Most of the art models I know are wonderful people with typical, average day jobs that wouldn’t begin to give away the nature of their extra-curricular activities. Most are intelligent people who genuinely care about the arts and arts education. However, as with any profession, there are some who are just on the dangerous side of dull, even on a good day. Art instructors continue using these “dull” people because they tend to be passionate about their employment (sometimes their only employment) and have few, if any, qualms about the poses. Again, decent enough people, you just probably don’t want to try and engage them in conversation. Ever. It’s painful.
Our friends at BBDO are responsible for the current Snickers® campaign; you know, the ones about being hungry causing you to not be yourself. Those have been particularly entertaining ads over the past year, and their non-traditional outdoor ads have been especially on point. So, when we came across the new ads, shown for the first time this past Sunday, for a new product called Snickers® Crispers, I was anxious to see what the creative minds at that table had devised. At this moment, my feelings are rather mixed.
What they’ve done is slightly morph the Snickers ads where the unfortunate subject’s hunger leads them to behave in rather foolish ways. There’s certainly plenty of potential behind the concept, but of the two ads shown this past Sunday, only one was at least mildly amusing, which was the one with an art model. The second, featuring a young man blowing a job interview, was groan worthy. Parent company Mars Candies has paid for Super Bowl spots for both Snickers and Snickers Crispers and I’m really hoping they pull some new material for those overly-expensive displays.

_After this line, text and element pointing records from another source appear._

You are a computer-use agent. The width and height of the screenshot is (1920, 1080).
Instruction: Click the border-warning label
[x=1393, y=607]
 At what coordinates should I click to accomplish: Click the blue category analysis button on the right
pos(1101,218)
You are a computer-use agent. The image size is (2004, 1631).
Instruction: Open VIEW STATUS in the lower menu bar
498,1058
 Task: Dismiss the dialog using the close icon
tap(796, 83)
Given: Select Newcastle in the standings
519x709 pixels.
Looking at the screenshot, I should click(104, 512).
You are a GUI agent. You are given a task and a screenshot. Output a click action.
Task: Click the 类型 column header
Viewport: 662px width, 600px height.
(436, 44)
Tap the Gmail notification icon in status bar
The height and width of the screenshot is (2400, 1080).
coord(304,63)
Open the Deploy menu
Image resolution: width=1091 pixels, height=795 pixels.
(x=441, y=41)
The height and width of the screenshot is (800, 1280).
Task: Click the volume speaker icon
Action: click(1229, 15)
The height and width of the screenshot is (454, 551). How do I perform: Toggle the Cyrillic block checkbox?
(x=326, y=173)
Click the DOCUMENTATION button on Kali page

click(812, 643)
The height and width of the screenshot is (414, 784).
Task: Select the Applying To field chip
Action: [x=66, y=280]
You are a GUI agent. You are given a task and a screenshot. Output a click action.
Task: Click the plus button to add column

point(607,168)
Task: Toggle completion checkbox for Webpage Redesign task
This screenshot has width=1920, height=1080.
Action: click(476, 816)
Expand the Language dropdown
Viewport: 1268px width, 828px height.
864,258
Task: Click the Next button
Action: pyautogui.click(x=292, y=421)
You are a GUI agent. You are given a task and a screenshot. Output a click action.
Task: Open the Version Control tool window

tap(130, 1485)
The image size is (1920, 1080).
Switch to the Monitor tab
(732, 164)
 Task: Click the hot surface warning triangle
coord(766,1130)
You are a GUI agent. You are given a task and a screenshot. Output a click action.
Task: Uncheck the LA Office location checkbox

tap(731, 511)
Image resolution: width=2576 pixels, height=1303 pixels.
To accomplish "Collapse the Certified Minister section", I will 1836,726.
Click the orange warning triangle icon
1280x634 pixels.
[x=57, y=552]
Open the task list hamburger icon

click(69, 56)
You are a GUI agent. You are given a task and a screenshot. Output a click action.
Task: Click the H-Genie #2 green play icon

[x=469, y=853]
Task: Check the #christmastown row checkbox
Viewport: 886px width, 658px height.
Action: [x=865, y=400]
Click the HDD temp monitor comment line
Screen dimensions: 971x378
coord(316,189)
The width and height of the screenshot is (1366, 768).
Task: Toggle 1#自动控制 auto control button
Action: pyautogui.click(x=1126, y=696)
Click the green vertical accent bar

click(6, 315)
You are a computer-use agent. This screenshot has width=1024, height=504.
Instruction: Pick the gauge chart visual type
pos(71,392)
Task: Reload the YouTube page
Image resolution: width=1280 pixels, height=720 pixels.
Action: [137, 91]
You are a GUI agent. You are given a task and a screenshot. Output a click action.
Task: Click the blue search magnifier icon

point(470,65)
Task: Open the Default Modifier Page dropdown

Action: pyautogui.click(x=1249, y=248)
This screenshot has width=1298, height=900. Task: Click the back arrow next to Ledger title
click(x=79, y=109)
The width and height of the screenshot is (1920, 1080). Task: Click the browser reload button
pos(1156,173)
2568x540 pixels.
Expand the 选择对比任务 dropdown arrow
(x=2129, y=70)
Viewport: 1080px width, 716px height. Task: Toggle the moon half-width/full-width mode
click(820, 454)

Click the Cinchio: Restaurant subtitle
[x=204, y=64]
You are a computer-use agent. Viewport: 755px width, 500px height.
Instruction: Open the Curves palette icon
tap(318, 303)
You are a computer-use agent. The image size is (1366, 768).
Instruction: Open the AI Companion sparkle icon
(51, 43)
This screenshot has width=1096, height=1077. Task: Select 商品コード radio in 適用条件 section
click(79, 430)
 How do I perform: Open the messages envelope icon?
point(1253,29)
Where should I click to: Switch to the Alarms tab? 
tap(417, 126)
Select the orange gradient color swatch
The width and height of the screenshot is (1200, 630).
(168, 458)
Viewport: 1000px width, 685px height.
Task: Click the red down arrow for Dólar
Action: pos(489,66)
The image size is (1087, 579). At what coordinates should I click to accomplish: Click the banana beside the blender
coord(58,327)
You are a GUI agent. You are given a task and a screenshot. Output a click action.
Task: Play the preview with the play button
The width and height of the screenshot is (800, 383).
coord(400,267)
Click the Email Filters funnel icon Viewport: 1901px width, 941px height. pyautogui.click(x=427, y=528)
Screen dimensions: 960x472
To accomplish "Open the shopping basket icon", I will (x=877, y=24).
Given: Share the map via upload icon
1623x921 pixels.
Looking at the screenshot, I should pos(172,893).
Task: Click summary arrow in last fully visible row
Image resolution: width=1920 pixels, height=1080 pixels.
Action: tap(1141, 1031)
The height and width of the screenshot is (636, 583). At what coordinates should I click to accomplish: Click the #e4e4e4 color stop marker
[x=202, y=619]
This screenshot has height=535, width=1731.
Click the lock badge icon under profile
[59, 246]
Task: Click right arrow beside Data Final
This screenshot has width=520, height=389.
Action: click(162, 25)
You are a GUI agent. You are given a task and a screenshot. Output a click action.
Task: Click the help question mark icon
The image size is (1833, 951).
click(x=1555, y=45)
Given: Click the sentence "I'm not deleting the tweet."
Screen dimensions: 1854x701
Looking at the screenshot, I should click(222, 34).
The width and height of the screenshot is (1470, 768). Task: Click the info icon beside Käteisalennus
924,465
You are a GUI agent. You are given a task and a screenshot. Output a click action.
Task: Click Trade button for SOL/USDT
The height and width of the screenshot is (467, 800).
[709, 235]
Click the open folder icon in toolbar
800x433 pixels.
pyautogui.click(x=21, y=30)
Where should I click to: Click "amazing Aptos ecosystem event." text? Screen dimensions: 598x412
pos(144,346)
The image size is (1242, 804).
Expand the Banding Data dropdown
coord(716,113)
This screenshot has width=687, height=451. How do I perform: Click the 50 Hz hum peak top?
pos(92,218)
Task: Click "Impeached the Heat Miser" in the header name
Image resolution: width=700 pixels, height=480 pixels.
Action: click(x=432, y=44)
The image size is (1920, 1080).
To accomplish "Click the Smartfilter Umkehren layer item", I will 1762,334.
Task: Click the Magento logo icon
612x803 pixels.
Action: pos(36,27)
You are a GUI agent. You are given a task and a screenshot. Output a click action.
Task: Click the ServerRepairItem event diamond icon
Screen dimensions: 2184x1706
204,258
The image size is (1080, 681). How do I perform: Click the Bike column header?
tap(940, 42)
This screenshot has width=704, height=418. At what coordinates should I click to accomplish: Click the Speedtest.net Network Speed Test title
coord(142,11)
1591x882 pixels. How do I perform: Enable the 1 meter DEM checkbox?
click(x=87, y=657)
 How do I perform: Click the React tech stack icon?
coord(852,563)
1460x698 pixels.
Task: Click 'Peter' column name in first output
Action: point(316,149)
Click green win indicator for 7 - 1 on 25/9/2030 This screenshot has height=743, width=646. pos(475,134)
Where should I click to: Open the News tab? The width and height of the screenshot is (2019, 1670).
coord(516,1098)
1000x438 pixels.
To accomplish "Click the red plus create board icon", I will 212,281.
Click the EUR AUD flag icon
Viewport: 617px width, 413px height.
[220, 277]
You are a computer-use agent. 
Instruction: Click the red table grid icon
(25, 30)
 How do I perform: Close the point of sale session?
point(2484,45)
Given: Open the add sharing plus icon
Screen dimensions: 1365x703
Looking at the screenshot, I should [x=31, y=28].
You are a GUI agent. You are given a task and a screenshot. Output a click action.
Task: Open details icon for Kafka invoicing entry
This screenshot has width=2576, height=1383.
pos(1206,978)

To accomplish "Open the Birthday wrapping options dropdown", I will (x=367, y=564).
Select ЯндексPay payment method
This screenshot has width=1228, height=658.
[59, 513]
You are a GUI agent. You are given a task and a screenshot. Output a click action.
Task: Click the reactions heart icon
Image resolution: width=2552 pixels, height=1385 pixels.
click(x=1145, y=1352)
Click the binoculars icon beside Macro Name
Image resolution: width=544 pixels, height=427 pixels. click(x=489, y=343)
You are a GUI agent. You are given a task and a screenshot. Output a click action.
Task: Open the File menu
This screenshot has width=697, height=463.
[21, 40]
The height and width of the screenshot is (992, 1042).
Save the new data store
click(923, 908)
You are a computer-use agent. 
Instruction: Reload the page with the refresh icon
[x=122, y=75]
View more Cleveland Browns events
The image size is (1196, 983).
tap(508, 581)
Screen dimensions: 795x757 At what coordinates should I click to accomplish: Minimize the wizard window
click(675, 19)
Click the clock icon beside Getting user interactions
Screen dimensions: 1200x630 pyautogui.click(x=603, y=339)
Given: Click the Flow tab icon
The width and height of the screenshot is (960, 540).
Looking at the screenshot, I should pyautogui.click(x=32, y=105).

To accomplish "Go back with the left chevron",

Still, knowing art models as I do, and having met some, especially male models, who are on the far side of clueless no matter what they’ve eaten, I did find this one ad amusing and the camera work entertaining. Take a look for yourself:
What’s interesting about the ad is the premise that the model would get this far into his posing before anyone in the class said anything. Don’t you think someone might have asked a question or two when the model removed his clothes? Oh, but that would spoil the joke, so we’re just supposed to overlook that detail. The ad has some problems.
Nonetheless, it’s not every day that we find ads featuring art models so I felt rather obligated to highlight this one. Who knows, maybe someone could build a whole campaign around art models showing up in uncomfortable situations—such as lunch with your grandmother. Naked people and grandmothers sounds like a sure win to me. Go for it, BBDO!